(Instructions for the task): Each line from the one containing "This screenshot has width=344, height=510." through the end of the entries below must be output exactly; no other line belongs.

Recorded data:
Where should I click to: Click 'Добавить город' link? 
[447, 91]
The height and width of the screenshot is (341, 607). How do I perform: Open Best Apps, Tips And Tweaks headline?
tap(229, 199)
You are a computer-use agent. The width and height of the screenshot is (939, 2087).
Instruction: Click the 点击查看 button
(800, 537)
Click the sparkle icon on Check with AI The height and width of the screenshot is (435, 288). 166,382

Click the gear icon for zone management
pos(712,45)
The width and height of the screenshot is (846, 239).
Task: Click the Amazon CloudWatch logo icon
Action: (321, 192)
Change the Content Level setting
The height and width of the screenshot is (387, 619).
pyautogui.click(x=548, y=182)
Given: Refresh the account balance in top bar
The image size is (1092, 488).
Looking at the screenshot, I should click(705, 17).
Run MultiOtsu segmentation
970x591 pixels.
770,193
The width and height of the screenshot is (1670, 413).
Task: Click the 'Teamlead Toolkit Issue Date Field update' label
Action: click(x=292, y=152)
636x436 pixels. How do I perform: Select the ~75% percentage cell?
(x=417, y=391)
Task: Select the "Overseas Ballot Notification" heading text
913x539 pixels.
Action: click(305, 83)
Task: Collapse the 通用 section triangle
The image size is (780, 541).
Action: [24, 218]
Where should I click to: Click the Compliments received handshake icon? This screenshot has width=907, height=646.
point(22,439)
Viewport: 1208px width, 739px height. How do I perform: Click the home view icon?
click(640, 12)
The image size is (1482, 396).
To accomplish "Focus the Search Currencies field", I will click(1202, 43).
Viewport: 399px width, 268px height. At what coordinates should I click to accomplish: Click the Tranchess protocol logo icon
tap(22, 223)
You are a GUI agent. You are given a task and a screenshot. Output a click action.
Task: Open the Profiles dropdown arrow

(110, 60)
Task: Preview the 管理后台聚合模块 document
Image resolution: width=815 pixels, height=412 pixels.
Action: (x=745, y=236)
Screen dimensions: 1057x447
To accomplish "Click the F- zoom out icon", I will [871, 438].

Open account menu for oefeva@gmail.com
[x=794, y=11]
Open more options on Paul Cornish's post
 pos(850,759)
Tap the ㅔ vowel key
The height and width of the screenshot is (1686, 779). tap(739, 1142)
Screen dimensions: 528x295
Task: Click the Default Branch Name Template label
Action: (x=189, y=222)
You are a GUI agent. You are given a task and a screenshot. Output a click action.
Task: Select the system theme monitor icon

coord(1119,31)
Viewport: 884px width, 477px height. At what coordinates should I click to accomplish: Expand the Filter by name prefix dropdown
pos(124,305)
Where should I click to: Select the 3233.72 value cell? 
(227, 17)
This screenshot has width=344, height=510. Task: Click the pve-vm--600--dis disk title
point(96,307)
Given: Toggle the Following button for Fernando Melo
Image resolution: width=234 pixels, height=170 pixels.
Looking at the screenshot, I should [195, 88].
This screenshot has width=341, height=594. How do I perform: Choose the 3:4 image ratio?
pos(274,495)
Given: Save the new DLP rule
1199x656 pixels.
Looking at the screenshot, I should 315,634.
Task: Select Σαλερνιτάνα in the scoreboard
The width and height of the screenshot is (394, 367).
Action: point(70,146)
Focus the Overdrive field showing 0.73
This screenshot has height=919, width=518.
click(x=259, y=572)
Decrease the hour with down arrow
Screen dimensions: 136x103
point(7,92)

(Answer):
This screenshot has width=344, height=510. Task: Click the pve-vm--600--dis disk title
point(96,307)
Given: Toggle the Following button for Fernando Melo
Image resolution: width=234 pixels, height=170 pixels.
Looking at the screenshot, I should [195, 88].
This screenshot has width=341, height=594. How do I perform: Choose the 3:4 image ratio?
pos(274,495)
Given: Save the new DLP rule
1199x656 pixels.
Looking at the screenshot, I should 315,634.
Task: Select Σαλερνιτάνα in the scoreboard
The width and height of the screenshot is (394, 367).
Action: point(70,146)
Focus the Overdrive field showing 0.73
This screenshot has height=919, width=518.
click(x=259, y=572)
Decrease the hour with down arrow
Screen dimensions: 136x103
point(7,92)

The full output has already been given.